What had started as a town-hall debate soon amassed into a furious protest. Twenty percent of students refused to show up for school come September. Miners and then other workers went on strike. The Ku Klux Klan marched on the capitol and burned crosses. School buildings were bombed by vigilante groups. Gun violence erupted on several occasions as open season was declared on school buses and one protester was shot, though not fatally, through the heart.

Kay, a native of Charleston, the state capital that rests along the Kanawha River, remembers the whole episode well. To attend seventh grade, he had to walk past a picket line of parents. One mother carried a sign, saying, “I have a bible. I don’t need those dirty books.”

But when beginning work on the documentary, he wondered if the textbook controversy, which looms large in the memories of West Virginians, would be of interest outside the state. And he was a little bit worried about getting the interviews he needed.

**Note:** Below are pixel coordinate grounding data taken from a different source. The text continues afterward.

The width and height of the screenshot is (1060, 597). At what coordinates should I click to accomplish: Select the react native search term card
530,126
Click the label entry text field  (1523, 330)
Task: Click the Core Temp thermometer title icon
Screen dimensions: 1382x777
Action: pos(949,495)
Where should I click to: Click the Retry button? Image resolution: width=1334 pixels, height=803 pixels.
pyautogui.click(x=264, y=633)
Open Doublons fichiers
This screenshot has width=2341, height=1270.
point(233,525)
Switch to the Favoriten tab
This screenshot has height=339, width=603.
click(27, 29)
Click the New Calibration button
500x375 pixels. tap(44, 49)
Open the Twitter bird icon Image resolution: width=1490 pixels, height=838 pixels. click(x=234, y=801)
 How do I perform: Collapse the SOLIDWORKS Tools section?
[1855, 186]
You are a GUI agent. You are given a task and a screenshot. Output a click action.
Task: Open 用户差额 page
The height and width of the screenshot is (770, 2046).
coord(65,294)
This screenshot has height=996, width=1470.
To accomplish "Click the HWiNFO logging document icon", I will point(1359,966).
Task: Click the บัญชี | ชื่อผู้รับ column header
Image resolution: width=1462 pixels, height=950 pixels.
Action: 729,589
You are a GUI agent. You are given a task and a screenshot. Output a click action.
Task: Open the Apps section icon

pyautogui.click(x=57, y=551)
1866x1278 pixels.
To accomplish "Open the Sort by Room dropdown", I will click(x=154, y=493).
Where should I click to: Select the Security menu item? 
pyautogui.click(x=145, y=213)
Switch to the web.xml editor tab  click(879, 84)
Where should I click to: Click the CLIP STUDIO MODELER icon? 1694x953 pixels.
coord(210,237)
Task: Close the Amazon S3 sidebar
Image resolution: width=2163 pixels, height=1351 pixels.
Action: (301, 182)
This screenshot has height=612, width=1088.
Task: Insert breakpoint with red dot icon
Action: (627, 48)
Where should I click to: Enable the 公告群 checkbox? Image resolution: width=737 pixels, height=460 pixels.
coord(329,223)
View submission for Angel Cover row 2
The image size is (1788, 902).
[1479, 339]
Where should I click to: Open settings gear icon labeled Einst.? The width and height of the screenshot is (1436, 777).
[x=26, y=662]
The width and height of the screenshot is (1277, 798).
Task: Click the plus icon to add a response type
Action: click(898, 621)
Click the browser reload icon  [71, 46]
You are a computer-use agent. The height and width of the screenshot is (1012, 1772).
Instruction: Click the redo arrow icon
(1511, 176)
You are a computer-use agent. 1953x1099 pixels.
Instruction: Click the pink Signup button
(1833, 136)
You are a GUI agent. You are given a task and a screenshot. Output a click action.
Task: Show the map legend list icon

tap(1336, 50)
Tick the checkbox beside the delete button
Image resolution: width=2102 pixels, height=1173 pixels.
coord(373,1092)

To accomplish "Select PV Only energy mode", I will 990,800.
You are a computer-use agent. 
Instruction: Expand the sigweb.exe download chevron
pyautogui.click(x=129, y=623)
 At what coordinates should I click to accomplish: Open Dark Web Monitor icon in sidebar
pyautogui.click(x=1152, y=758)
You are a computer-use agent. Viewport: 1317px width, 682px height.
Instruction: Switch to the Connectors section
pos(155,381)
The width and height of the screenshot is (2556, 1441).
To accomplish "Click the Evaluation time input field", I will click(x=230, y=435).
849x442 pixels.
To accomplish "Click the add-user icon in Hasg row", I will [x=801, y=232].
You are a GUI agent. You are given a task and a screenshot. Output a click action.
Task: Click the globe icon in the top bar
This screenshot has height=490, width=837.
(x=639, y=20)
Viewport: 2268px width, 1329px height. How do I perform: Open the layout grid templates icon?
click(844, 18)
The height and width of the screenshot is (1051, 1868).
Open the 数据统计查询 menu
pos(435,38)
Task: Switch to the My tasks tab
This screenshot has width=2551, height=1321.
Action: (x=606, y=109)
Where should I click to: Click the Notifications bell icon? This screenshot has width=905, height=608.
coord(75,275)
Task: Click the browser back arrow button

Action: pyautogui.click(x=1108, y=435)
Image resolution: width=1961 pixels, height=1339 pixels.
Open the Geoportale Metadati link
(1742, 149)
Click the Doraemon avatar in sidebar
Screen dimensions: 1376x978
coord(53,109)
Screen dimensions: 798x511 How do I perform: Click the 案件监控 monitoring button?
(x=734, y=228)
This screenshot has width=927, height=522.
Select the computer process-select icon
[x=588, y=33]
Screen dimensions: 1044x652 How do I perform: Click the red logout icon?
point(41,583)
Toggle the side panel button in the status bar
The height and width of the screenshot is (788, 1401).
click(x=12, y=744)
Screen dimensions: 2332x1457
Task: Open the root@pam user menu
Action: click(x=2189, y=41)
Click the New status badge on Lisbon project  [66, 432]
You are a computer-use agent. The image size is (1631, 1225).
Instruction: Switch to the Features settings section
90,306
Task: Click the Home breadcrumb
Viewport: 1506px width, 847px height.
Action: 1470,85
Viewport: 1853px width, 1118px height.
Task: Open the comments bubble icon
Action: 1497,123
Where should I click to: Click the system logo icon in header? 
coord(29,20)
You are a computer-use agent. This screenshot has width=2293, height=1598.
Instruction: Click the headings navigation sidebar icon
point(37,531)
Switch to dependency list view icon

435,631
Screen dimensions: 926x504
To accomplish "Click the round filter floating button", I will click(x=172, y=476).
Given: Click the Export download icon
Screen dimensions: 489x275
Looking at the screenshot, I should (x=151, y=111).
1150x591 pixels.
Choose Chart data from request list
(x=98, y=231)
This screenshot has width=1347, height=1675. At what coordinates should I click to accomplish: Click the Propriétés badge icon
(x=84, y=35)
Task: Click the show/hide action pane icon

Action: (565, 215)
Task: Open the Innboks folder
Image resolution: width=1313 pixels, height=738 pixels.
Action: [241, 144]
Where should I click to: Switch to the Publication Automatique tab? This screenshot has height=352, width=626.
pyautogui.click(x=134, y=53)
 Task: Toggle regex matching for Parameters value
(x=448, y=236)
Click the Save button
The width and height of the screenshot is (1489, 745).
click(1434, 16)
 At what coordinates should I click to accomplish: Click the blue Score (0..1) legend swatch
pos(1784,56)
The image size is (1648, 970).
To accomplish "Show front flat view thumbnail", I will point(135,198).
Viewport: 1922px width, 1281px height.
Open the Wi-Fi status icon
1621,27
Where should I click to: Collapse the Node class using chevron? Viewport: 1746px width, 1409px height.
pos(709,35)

He was a “Hiller,” meaning he’d grown up in the white-collar neighborhood known as The Hill, where the new books were welcomed. Would the rural former protesters even talk to him? He was also concerned that his years living in New York City and working for Public Radio International would further alienate him from potential sources.

Instead, he found himself warmly received, especially by the aging protesters. For two years he worked on the story, conducting more than forty interviews and getting a great deal of help from the Kanawha Valley Historical and Preservation Society.

Summing up the controversy, Kay calls it “an early battle in the culture wars.” And yet other elements of the story, as he reports in the documentary, suggest it was more than a disagreement between conservative parents and liberal educators.

In Campbell’s Creek, a rumor went around that a whole crowd of black protesters were coming to this isolated all-white town in the mountains. Local men gathered in a church parking lot, militia-like, with rifles, ready to repel these invaders, who never showed up.

Kay is eager to point out other ways in which race was not, in fact, a part of the debate. The controversy, he says, actually “pit one group of white people against another group of white people.” But there’s no disagreeing that in 1974 the mix of politics, religion, and cultures in Kanawha County was explosive.